WORK TASK:
Each entry below is to be duplicated verbatim.

MATERIAL TO PROCESS:
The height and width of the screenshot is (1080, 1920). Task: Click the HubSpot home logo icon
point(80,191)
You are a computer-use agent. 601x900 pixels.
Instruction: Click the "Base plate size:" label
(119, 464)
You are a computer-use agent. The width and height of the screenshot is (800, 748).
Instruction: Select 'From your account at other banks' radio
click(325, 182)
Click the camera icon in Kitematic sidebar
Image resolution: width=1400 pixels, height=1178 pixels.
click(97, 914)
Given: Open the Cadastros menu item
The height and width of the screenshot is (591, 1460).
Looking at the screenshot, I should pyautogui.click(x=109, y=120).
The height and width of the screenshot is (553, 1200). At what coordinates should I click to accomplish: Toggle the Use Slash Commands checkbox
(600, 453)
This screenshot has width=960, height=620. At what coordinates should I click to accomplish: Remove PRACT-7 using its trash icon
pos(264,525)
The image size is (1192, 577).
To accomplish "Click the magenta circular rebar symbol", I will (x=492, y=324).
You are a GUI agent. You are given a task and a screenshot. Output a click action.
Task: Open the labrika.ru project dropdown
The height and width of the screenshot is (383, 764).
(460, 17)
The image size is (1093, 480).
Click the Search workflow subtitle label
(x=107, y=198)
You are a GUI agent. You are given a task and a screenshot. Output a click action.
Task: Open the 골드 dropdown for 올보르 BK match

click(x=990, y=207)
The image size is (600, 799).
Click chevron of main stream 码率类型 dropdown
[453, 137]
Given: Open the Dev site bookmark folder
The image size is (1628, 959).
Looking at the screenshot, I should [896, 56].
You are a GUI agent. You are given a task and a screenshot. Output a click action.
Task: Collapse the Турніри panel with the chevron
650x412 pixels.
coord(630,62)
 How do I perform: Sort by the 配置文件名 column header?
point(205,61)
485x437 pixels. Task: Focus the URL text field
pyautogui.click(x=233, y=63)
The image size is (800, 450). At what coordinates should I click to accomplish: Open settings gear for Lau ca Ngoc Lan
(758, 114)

WRITTEN RESPONSE:
The height and width of the screenshot is (1080, 1920). Task: Click the HubSpot home logo icon
point(80,191)
You are a computer-use agent. 601x900 pixels.
Instruction: Click the "Base plate size:" label
(119, 464)
You are a computer-use agent. The width and height of the screenshot is (800, 748).
Instruction: Select 'From your account at other banks' radio
click(325, 182)
Click the camera icon in Kitematic sidebar
Image resolution: width=1400 pixels, height=1178 pixels.
click(97, 914)
Given: Open the Cadastros menu item
The height and width of the screenshot is (591, 1460).
Looking at the screenshot, I should pyautogui.click(x=109, y=120).
The height and width of the screenshot is (553, 1200). At what coordinates should I click to accomplish: Toggle the Use Slash Commands checkbox
(600, 453)
This screenshot has width=960, height=620. At what coordinates should I click to accomplish: Remove PRACT-7 using its trash icon
pos(264,525)
The image size is (1192, 577).
To accomplish "Click the magenta circular rebar symbol", I will (x=492, y=324).
You are a GUI agent. You are given a task and a screenshot. Output a click action.
Task: Open the labrika.ru project dropdown
The height and width of the screenshot is (383, 764).
(460, 17)
The image size is (1093, 480).
Click the Search workflow subtitle label
(x=107, y=198)
You are a GUI agent. You are given a task and a screenshot. Output a click action.
Task: Open the 골드 dropdown for 올보르 BK match

click(x=990, y=207)
The image size is (600, 799).
Click chevron of main stream 码率类型 dropdown
[453, 137]
Given: Open the Dev site bookmark folder
The image size is (1628, 959).
Looking at the screenshot, I should [896, 56].
You are a GUI agent. You are given a task and a screenshot. Output a click action.
Task: Collapse the Турніри panel with the chevron
650x412 pixels.
coord(630,62)
 How do I perform: Sort by the 配置文件名 column header?
point(205,61)
485x437 pixels. Task: Focus the URL text field
pyautogui.click(x=233, y=63)
The image size is (800, 450). At what coordinates should I click to accomplish: Open settings gear for Lau ca Ngoc Lan
(758, 114)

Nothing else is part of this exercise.